++++ Source passage

For many centuries typography was the exclusive domain of typographers and printers, as a result of the transmission of know-how from generation to generation, combined with an often heavy investment in machinery. The arrival on the market from the mid-twentieth century of inexpensive, easy-to-use typesetting devices opened up a new sphere of typographic production, essentially administrative and commercial, outwith the professional printing trade. The arrival of the personal computer and desk-top publishing in the 1980s took the process a step further, closing the gap between the public at large and the formerly craft-based and exclusive world of typography, creating a third sphere of typographical production, that of individual users. Each one of us, using his or her computer, selects characters, lays them out on the page, prints and distributes them. Whether amateur or experienced, a huge number of us have been caught up in typography’s nets, and from now on we have to think typography, to a greater or lesser extent, at a more or less personal level.
Why a typographical heritage?

++++++++

**Instructions to follow:** Could you extend the passage on typography, picking up right after its last line? The material plays no part in this.

++++ Supplied records

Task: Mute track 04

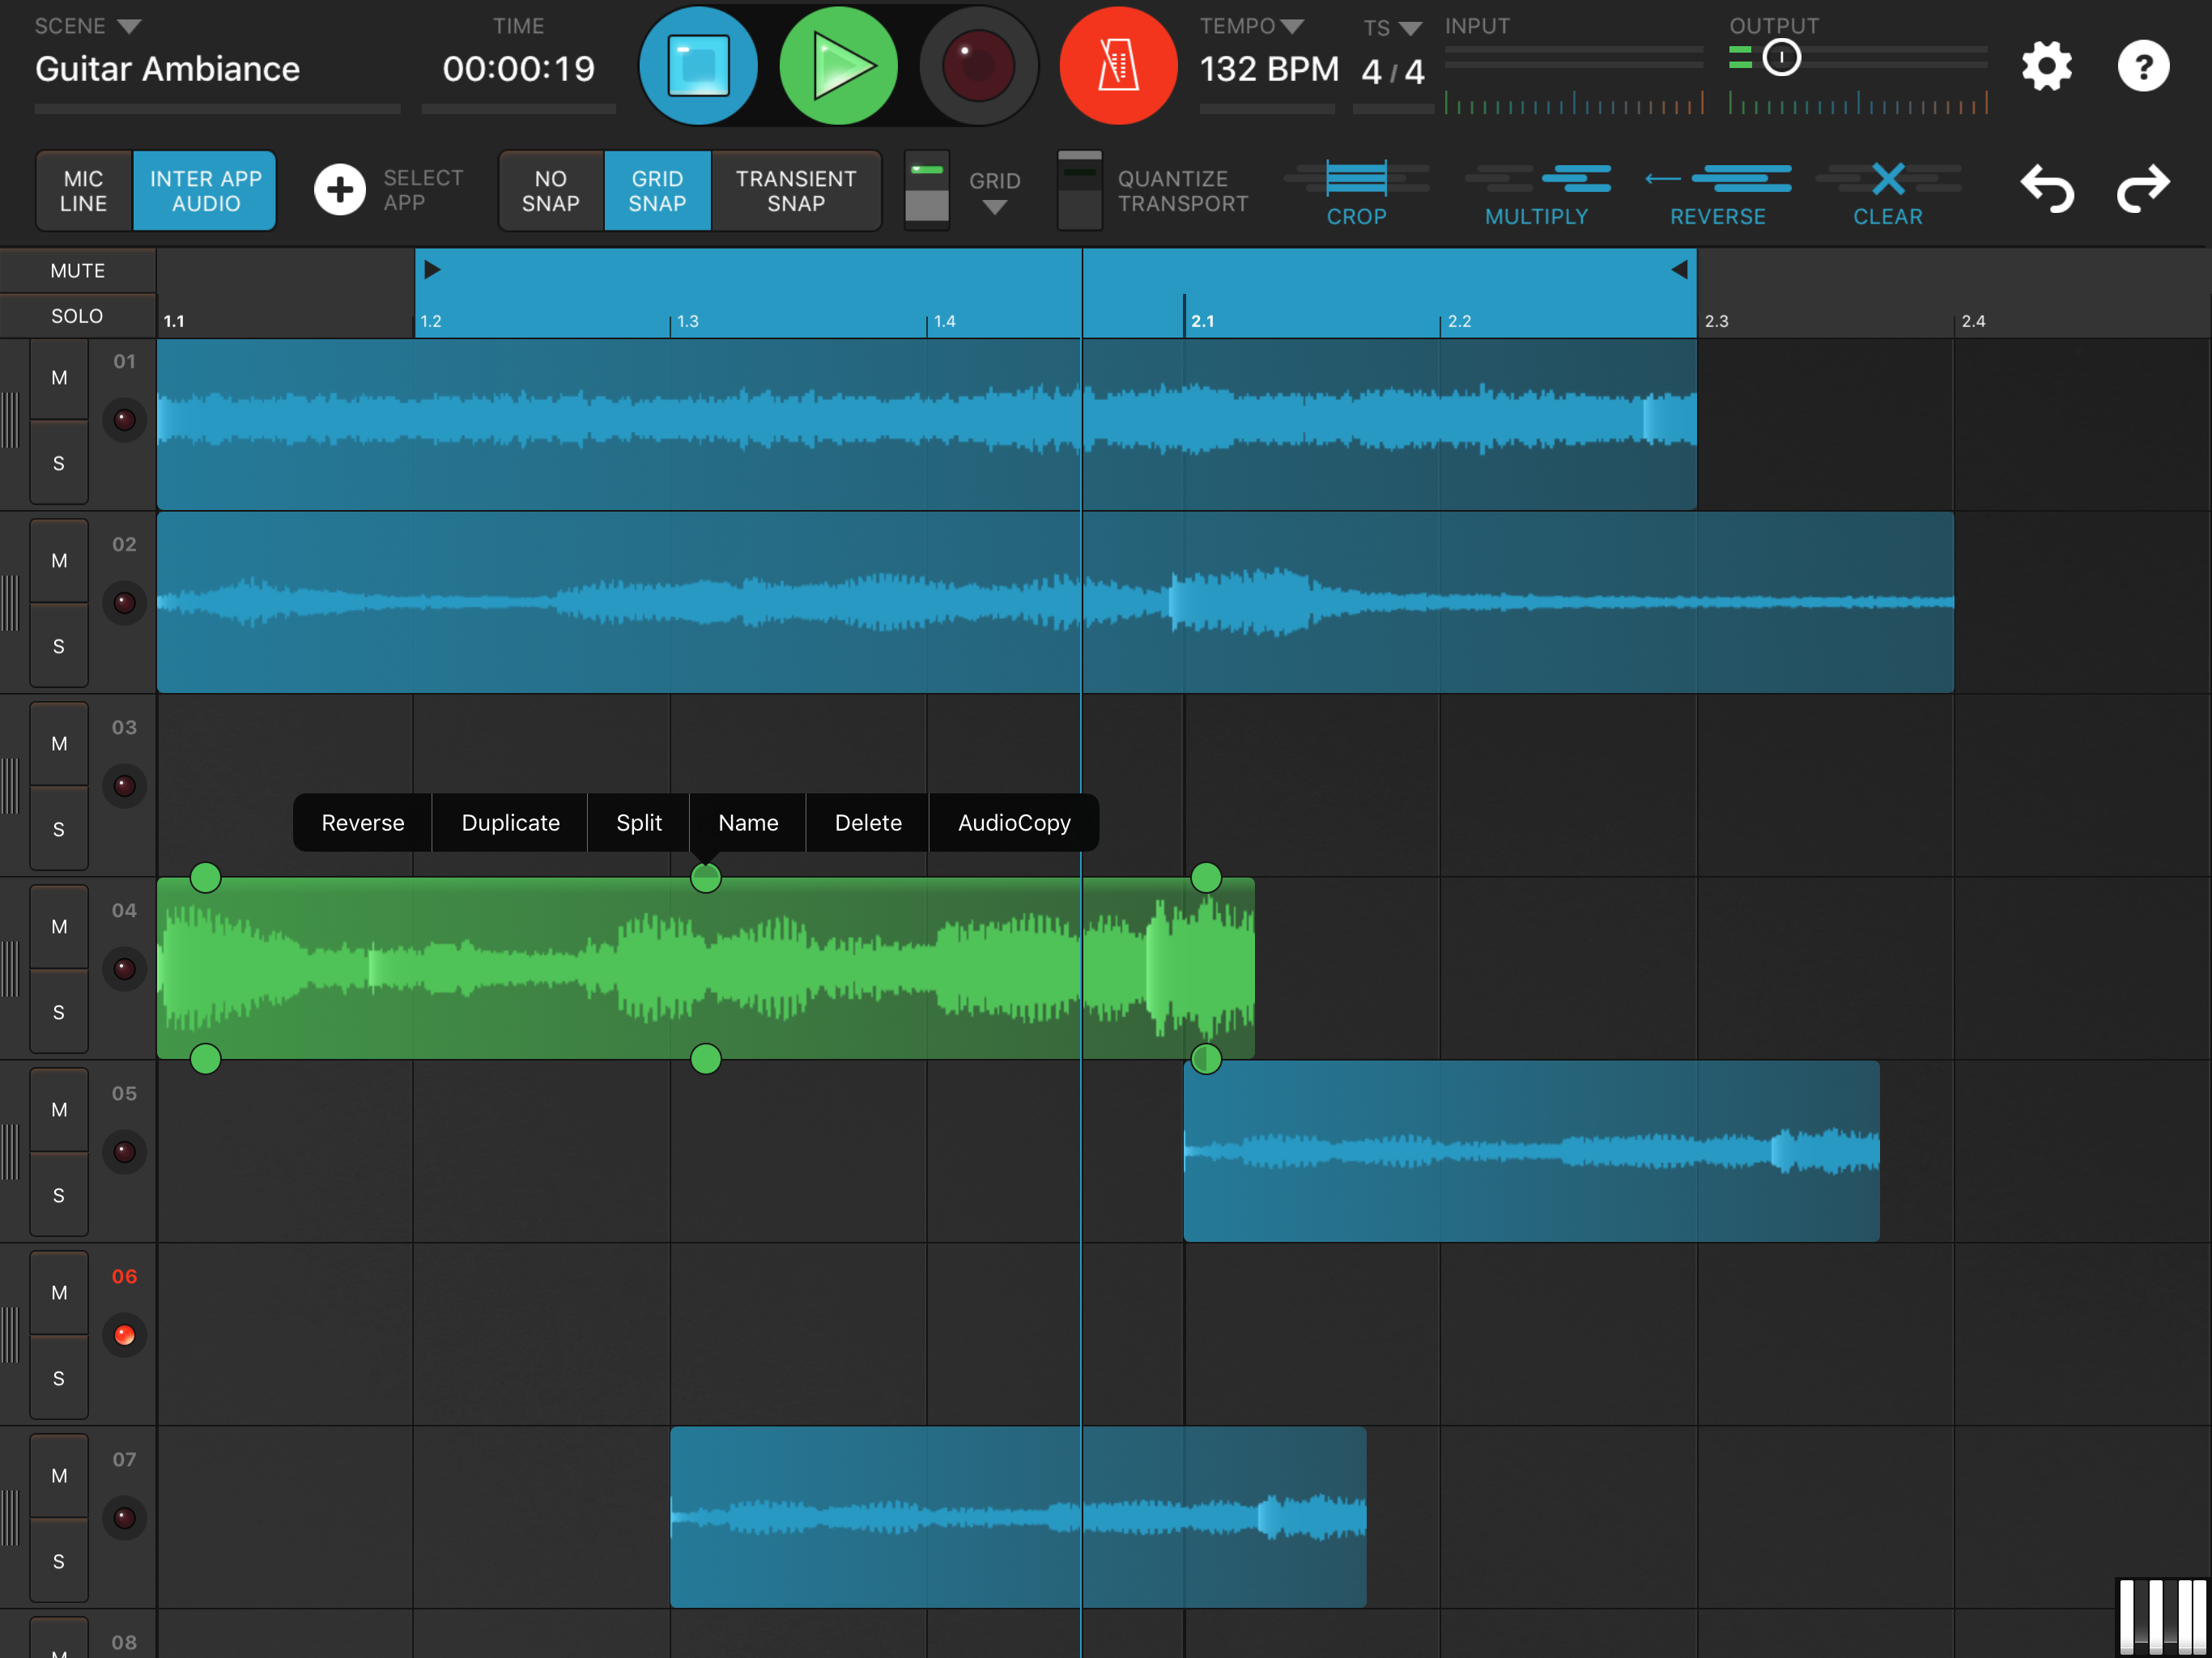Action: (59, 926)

++++++++
++++ Supplied records

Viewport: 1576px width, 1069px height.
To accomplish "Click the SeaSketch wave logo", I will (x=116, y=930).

++++++++

**Response to this exercise:**
The idea of a typographical heritage begins, by definition, with Gutenberg and the invention of typographic printing, earlier periods belonging to the heritage of writing or engraving rather than to that of typography. While the punches used for the production of the first types were cut directly in metal, the Romain du Roi, designed by Philippe Grandjean in 1702 for Louis XIV, provides the first instance of types designed on paper, prior to engraving. From the nineteenth century on, galloping mechanisation saw engraving machines and the pantograph arrive in print shops, then composing machines such as the Linotype and Monotype. But it is really after World War II, when photography and computer technology made their entry, that the first major upheaval in typography took place, with lead alloy being progressively replaced by photo-matrices, then by digital coding systems and algorithms. In the age of digital typography the process of dematerialisation is complete: letter-punches are no longer produced, nor film, just an intangible binary file. However, even in the age of the immaterial, it is essential that we conserve the contemporary heritage: in the absence of punches and photo-matrices it becomes even more vital to conserve designs, proofs, specimens of characters, so as to continue to be able to document the complete process of creation and distribution.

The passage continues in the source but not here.